Why Intel i7-11700KF … first of all, it’s a chance a chance to get reacquainted with and really EXPLORE the Intel ecosystem and especially the Rocket Lake architecture https://en.wikipedia.org/wiki/Rocket_Lake – which will be important to understand, particularly when we get into the tracing and performance monitoring stuff … the VOLUME lesson, which applies to Intel [moreso than NVIDEA] matters here as well – Intel is not perfect, but its VOLUMES mean that problems are well known … and when you know exactly what the problem is, you can work around it, ie this life lesson gets re-iterated so it must be an important one.
The i7-11700KF in our cheapo system is certainly not an entirely bad cpu … yes, it’s afforable so it has limitations, the 16 MB L3 cache, for example, can become a bottleneck … BUT you are in control of the software, so gotta find ways to get AROUND those bottleneck OR it will be necessary to get a new cpu … but i7-11700KF has 8 cores, runs 16 threads … and has neato technologoes like the Intel® Gaussian & Neural Accelerator (GNA) … an ultra-low power accelerator block designed to run audio and speed-centric AI workloads.
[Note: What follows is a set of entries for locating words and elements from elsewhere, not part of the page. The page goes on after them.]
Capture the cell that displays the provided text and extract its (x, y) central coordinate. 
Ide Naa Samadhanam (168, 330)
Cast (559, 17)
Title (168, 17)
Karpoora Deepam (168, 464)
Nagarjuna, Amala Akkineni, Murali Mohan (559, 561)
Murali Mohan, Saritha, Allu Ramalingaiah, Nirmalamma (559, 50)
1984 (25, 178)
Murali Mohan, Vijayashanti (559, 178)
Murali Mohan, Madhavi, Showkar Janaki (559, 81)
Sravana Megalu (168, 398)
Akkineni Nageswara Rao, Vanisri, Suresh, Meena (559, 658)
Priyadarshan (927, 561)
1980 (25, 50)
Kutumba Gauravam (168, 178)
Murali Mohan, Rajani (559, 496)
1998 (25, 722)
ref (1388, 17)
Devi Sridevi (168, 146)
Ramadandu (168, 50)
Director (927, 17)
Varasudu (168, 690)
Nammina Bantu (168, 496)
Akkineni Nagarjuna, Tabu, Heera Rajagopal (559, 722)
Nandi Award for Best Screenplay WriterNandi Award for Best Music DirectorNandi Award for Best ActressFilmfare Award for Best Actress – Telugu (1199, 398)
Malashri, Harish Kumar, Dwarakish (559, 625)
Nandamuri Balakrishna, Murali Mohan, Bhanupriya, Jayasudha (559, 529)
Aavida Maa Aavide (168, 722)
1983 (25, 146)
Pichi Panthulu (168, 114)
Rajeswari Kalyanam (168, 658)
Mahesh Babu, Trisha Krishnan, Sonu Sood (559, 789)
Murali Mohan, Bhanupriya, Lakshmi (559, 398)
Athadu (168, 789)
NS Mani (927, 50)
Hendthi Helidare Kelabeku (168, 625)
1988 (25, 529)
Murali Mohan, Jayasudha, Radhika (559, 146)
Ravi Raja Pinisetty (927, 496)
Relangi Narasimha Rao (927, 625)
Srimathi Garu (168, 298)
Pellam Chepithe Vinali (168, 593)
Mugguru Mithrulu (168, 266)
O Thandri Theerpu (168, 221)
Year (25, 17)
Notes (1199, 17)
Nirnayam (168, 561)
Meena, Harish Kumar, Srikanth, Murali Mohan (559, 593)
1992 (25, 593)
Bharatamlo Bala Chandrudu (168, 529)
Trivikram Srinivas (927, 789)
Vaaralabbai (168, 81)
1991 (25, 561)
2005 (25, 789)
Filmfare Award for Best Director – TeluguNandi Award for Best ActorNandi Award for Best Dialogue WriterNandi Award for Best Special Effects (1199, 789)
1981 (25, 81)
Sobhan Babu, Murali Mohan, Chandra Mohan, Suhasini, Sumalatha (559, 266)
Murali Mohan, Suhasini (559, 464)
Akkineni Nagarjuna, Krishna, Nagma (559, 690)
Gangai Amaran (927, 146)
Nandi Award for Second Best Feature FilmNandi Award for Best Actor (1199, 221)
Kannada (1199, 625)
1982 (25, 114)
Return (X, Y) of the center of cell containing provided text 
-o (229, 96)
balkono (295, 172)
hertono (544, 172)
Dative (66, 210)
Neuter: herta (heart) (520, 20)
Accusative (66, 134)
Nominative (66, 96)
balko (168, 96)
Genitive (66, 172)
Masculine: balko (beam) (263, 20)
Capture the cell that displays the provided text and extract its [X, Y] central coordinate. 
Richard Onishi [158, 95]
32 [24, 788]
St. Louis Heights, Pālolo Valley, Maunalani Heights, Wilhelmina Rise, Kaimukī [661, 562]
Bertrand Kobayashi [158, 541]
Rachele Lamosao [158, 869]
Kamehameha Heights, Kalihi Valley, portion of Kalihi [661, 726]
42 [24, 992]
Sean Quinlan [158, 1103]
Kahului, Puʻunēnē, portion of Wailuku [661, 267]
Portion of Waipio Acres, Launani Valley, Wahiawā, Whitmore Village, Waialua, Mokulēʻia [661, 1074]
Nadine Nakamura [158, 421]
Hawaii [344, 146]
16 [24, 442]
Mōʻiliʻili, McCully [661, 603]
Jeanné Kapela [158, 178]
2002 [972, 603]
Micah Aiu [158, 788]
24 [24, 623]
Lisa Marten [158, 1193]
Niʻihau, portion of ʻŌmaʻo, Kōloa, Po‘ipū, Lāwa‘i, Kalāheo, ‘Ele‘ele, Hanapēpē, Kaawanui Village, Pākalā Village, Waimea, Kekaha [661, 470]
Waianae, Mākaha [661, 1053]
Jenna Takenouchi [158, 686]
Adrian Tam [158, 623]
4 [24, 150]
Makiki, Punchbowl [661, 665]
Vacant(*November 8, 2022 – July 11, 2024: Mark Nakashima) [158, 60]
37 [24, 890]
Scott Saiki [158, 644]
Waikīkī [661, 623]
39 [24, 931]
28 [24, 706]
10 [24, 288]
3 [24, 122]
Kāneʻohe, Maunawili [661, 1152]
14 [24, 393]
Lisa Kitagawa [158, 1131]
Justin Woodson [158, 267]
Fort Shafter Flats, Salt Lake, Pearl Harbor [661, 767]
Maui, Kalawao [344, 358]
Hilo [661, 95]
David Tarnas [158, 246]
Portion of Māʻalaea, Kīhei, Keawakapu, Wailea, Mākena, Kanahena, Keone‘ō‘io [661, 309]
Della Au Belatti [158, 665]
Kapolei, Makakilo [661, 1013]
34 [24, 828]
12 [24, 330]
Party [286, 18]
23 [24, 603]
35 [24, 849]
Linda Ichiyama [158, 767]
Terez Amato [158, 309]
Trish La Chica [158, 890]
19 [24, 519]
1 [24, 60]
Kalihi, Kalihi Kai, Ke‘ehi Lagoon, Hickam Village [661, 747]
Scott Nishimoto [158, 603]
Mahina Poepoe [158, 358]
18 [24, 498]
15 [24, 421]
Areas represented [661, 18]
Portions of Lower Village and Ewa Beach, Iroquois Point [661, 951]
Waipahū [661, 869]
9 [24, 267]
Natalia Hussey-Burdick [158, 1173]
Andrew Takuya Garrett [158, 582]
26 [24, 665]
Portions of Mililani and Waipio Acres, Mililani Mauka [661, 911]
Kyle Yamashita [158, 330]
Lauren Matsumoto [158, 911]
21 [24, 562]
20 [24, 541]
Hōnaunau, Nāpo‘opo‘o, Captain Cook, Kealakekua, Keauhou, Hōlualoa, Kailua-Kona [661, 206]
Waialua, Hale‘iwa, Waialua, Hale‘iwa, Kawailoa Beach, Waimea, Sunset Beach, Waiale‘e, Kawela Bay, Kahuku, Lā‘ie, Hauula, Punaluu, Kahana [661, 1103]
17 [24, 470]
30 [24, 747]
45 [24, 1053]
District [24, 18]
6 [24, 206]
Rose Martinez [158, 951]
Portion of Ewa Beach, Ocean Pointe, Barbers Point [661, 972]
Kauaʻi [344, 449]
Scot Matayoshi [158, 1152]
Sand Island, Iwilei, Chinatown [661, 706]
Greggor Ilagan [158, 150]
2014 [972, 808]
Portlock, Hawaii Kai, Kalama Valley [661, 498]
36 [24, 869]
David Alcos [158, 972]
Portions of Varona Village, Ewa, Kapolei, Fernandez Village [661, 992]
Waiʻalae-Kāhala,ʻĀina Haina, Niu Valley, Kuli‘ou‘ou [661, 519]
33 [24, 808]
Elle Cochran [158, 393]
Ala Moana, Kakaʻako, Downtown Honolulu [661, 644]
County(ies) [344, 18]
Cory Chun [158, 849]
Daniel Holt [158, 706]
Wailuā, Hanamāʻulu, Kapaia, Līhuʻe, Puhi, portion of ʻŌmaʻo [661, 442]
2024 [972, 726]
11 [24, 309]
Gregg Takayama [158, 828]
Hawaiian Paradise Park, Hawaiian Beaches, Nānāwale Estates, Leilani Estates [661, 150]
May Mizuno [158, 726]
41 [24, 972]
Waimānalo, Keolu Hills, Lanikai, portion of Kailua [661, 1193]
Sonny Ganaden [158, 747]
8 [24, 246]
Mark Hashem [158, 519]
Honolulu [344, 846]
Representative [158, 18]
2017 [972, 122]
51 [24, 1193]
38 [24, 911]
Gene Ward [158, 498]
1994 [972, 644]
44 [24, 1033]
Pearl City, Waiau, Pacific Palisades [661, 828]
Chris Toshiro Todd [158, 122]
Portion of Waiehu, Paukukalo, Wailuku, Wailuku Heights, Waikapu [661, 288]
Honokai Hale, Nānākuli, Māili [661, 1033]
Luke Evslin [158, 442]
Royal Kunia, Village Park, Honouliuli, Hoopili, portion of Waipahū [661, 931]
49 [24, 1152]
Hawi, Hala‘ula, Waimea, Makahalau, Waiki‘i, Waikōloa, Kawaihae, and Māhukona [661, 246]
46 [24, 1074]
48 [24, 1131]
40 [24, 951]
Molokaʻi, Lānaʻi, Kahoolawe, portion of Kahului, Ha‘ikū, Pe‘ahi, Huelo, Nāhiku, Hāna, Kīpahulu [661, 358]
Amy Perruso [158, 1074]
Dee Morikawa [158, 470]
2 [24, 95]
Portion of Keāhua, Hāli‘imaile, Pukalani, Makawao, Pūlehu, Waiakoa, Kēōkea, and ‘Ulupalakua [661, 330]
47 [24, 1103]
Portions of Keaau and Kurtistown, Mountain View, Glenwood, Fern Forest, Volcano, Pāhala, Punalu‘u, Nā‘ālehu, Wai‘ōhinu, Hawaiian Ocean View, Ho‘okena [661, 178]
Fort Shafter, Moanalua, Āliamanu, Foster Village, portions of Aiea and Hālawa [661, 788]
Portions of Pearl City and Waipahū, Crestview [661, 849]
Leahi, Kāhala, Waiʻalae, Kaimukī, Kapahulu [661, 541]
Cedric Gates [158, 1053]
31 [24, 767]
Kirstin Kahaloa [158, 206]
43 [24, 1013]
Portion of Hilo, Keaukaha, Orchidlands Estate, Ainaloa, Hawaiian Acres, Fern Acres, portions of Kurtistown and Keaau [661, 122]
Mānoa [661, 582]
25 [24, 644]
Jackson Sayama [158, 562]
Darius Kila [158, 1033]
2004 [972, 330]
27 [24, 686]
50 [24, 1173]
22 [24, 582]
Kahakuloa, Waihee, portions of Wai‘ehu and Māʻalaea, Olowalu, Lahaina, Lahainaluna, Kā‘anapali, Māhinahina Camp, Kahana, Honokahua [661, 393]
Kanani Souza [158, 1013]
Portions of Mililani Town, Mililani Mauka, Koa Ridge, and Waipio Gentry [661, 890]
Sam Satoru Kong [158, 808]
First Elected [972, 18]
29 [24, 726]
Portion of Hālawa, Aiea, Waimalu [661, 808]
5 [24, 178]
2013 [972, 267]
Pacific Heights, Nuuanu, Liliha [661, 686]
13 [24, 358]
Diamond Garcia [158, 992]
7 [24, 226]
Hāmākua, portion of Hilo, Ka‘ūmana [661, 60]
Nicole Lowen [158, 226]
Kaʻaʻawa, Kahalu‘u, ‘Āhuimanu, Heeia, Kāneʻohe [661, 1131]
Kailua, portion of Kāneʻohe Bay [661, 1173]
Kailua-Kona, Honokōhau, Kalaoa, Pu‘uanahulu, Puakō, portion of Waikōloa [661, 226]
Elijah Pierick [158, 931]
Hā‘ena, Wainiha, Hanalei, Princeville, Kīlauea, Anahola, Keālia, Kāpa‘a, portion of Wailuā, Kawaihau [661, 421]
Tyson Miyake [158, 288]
The Intel® GNA is actually designed to run audio based neural networks at ultra-low power, while simultaneously relieving the CPU of this workload … this kind of thing is nothing short of amazing, if only because this magic easter egg of a feature illustrates how HUGE of a roll software has now inside a hardware product. https://www.techreviewer.com/tech-specs/intel-11700kf-for-gaming/
https://ark.intel.com/content/www/us/en/ark/products/212048/intel-core-i711700kf-processor-16m-cache-up-to-5-00-ghz.html
Why 32 (2X16) GB DDR4 memory in two of the four slots? Why not just 16 or 4X16 for 64? Why not the full 128?
32 GB is probaby going to be enough for most tasks; if it isn’t … that might be the time to add 2 X 32 for 96 GB; and if that’s still not enough replace the 2 X 16 with 32s.
Why the GeForce RTX 3080 gpu card?
We cannot afford the DGX H100 SuperPod … yet … https://www.nvidia.com/en-us/data-center/dgx-superpod/